What is the physical relationship between an increase in wheel/tire = weight (rotating mass) and static weight?

It depends on how the weight of the wheel/tire is distributed.

Actually, there is a relationship between rotating and static weight. For the purposes of a car,

a=T(2/md+d/2I)

a = acceleration
T = torque driving the wheel
m = mass the wheel must "tow" from the center of rotation (COR)
d = diameter of tire
I = polar moment of inertia of wheel/tire combination

This was derived from first principles. The first term comes from F=ma where F = T/(d/2) --> d/2 is the moment arm at which the force from the ground on the tire acts. The 2nd term comes from a = alpha*(d/2) where alpha is angular acceleration. T=alpha*I.

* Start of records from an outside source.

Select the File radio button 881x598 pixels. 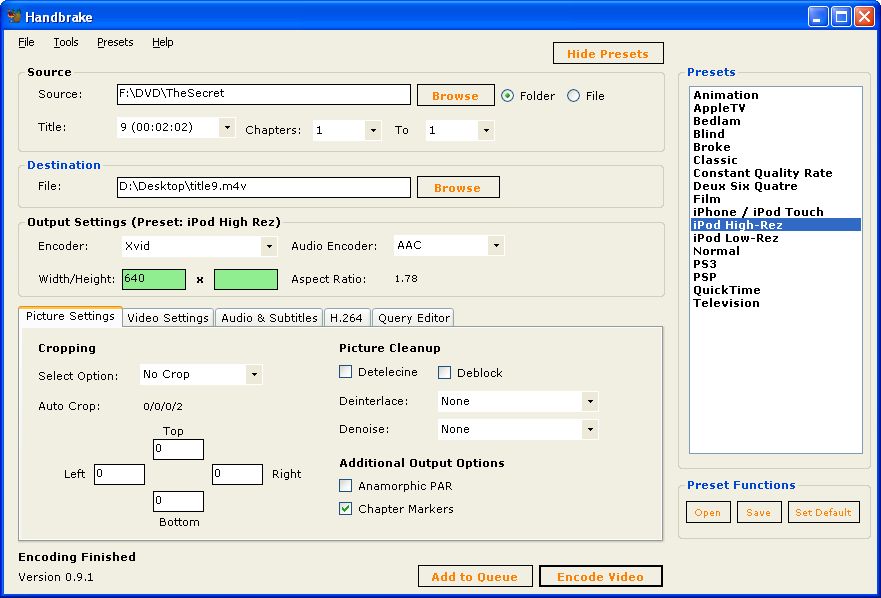tap(573, 96)
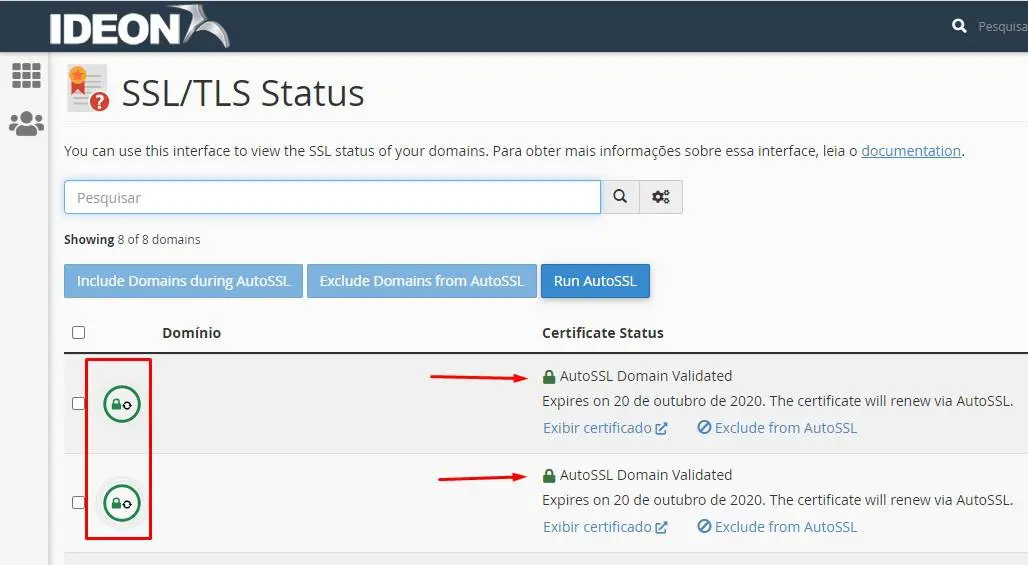Check the first domain row checkbox
Screen dimensions: 1028x565
tap(79, 404)
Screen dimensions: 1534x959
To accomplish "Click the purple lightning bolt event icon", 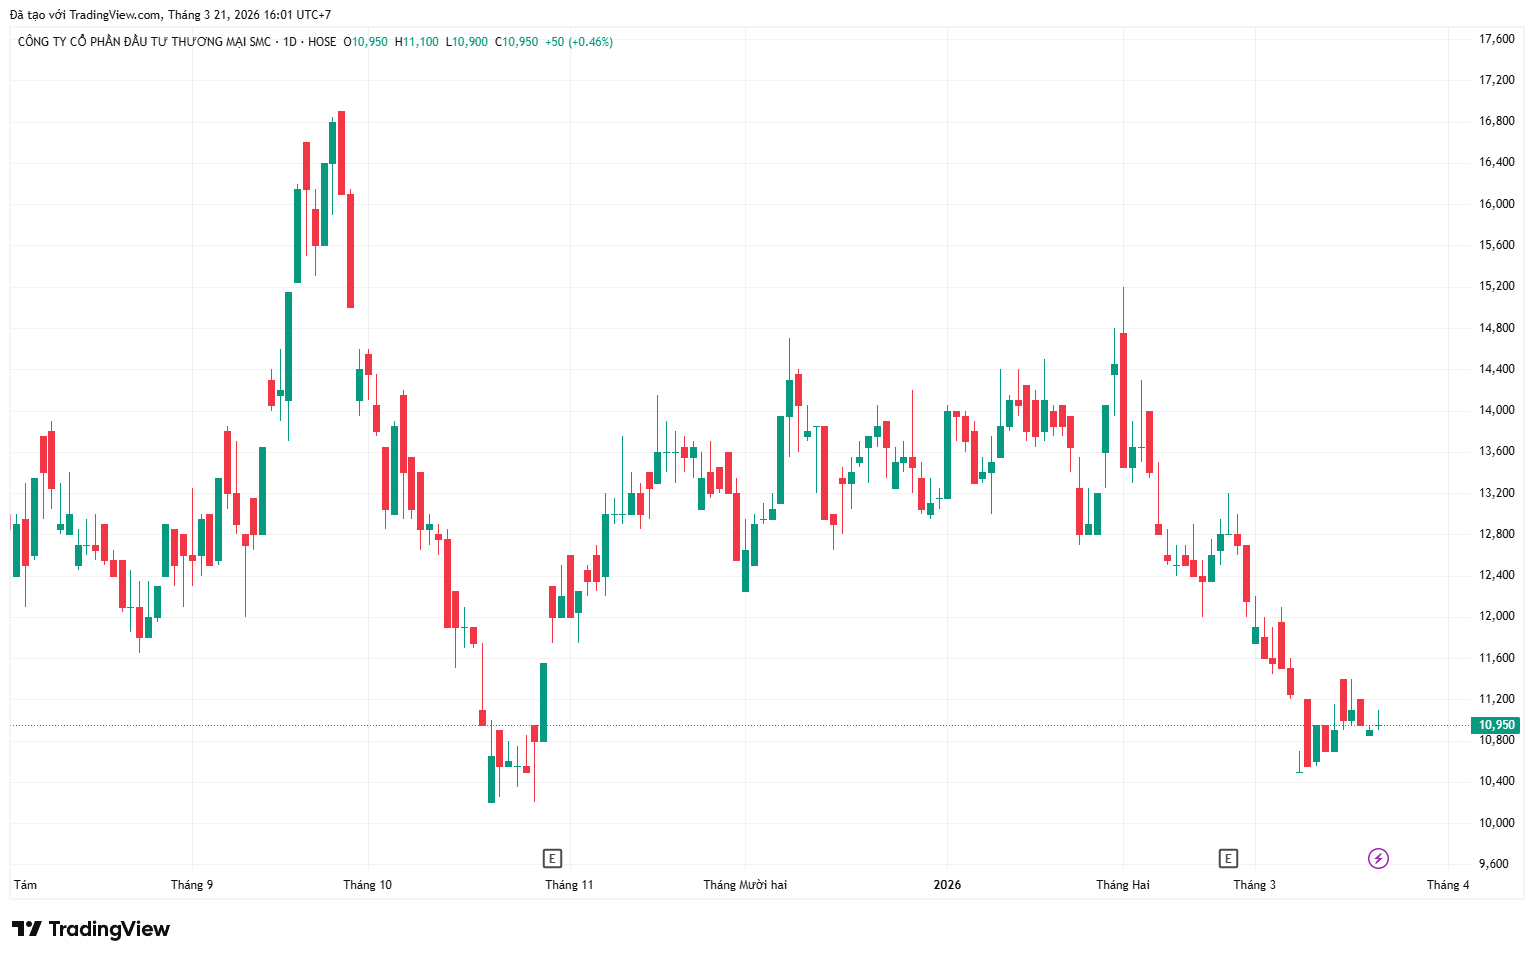I will [1378, 858].
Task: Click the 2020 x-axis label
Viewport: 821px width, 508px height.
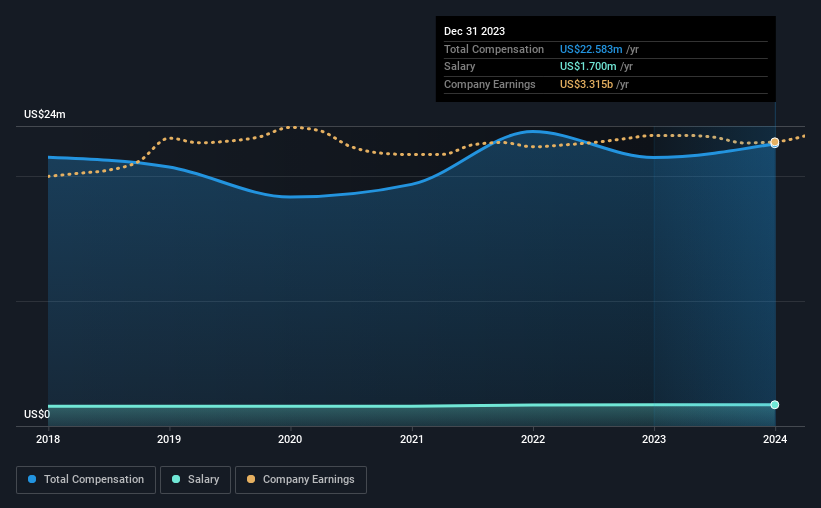Action: point(290,439)
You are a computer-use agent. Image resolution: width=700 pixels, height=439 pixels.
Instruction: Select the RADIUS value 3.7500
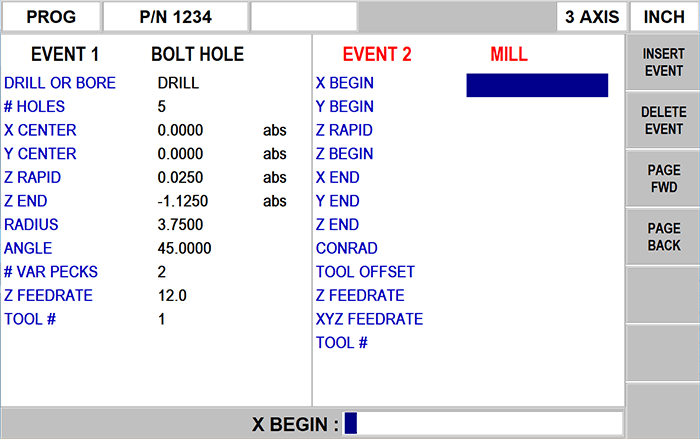[181, 225]
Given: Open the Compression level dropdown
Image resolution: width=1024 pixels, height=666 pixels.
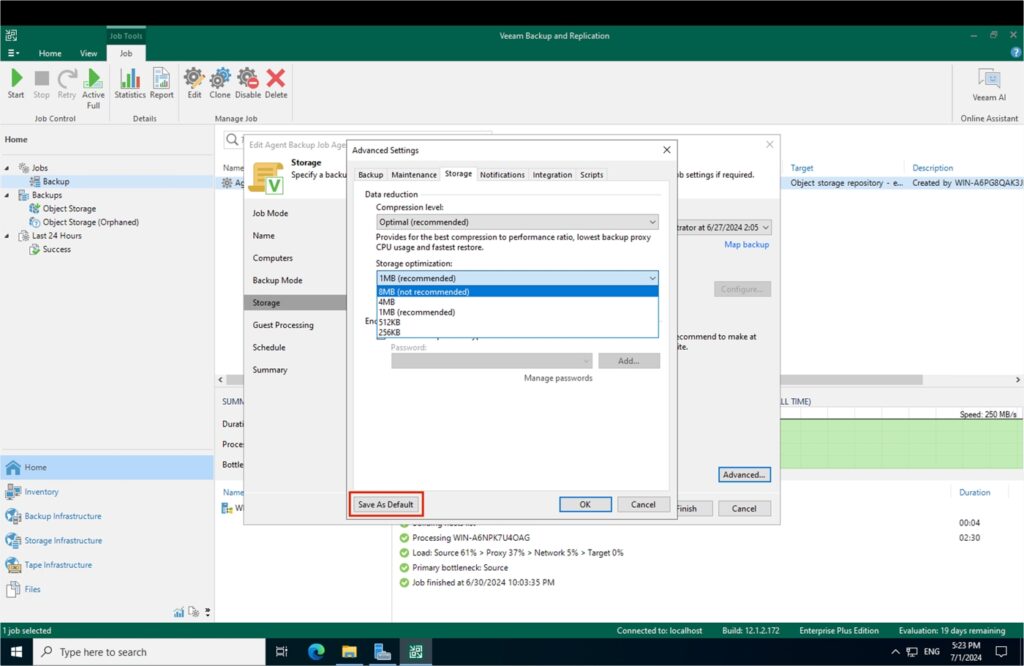Looking at the screenshot, I should click(x=516, y=222).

(I) is not easy to calculate for complicated shapes like wheels... it is usually measured. The general form is (I) = sum (mi*di^2). (mi) is the "lump" of mass at a distance (di) from the COR. Break up your wheel into a zillion parts, measure the distance from the COR to each part, sum them all up using the above equation, and you get (I) :-). As an example, let's take a simple shape: for a uniformly distributed disk, (I) = md^2/8. Plugging into the above equation for (a), we get:

a=T(2/md+4/m_wd) where m_w is the weight of the wheel. Thus, we can see that for a uniformly distributed disk (like a hockey puck), the importance of rotational weight is 2x that of static weight (if the weight was static, it would contribute to the first term with the "2" factor, if it was rotational, it would contribute to the 2nd term with the "4" factor). However, a typical wheel/tire combination has most of it's weight at the outer edges, which increases (I). Thus, rotational weight is more than 2x the equivalent static weight.... probably near 3x or more (for really heavy tires with light wheels).

> things to rotate, you need a torque.  Simply put, heavier wheels require
> more torque to get them rotating at the same speed as lighter wheels.

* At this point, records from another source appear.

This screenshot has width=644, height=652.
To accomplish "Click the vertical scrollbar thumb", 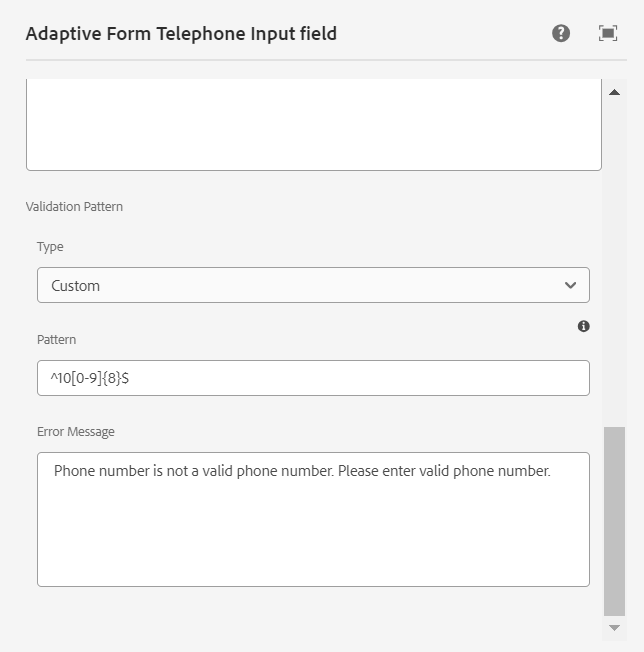I will click(614, 520).
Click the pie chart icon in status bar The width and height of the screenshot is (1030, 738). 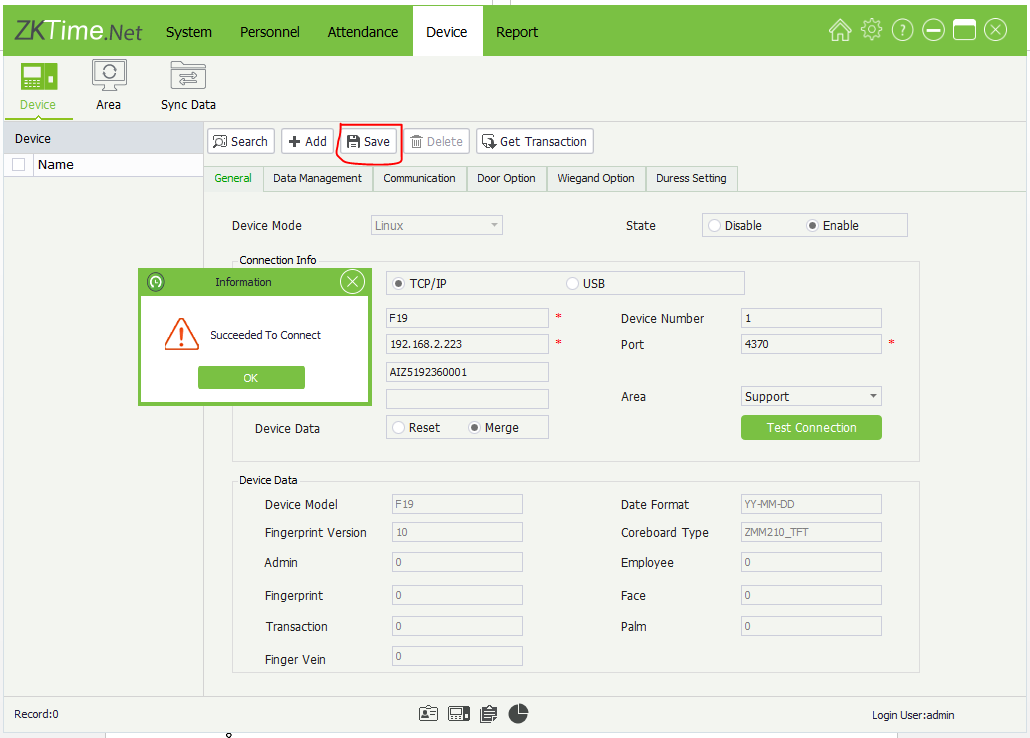[518, 713]
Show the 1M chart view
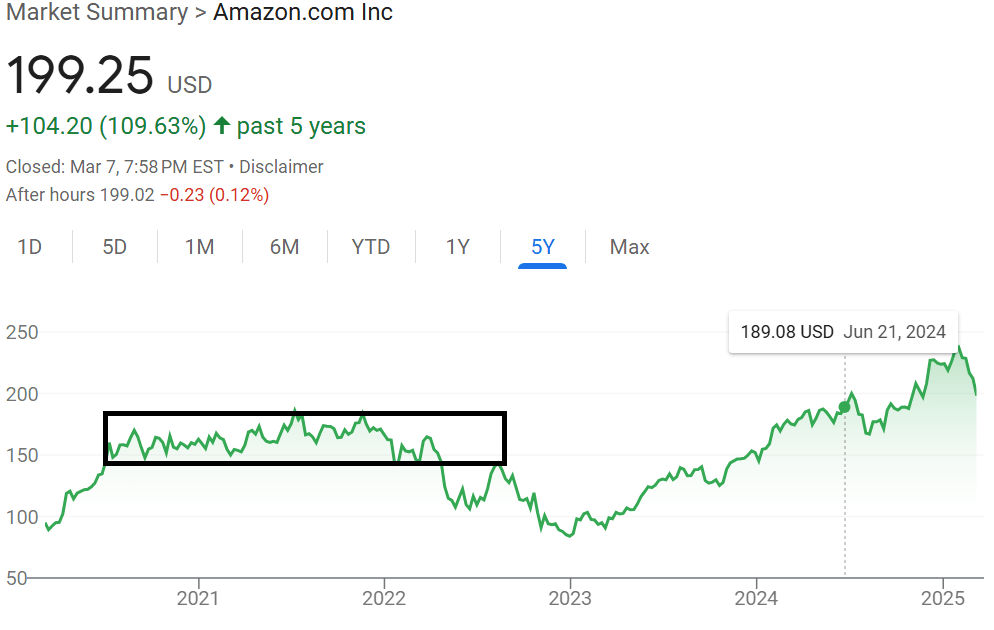 [200, 247]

No and no. You seem to have the right idea, but please let me clarify. Wheels with a larger moment of inertia (I) require more torque to _accelerate_ at the same rate as a wheel with a smaller I. For a given horsepower output, both wheels will eventually reach the same terminal velocity, but the wheel with the larger I will take longer to reach it. It is possible for a heavier wheel to accelerate at a faster rate than a lighter wheel for a given torque. As an example, let's say we have 2 identical 15" wheels. Now let's add 1 lb to wheel #1 at the very edge of the wheel, and 2 lbs to wheel #2 near the center of the wheel. Even though wheel #2 is heavier, it has a smaller polar moment of inertia (I) and thus will accelerate at a faster rate for a given torque than wheel #1.

You can, of course, calculate the acceleration, then work your way backwards and simply define an "effective mass" as the proportionality constant between F and a. In this case you'd arrive at

M_effective = (M + 4I/d^2)

However, such a definition is neither physical, nor possibly even useful. The problem is that, as you stated,

>(I) is not easy to calculate for complicated shapes like wheels

so that, eventually, you'll have to take a guess at (I), like,

>.... probably near 3x
>or more (for really heavy tires with light wheels).

I think this might be helpful in an FAQ, provided that a warning is added that it is not quantitatively accurate. It would, however, provide a good conceptual insight for why adding 10 pounds of wheel is worse than driving around with a 10 pound sandbag.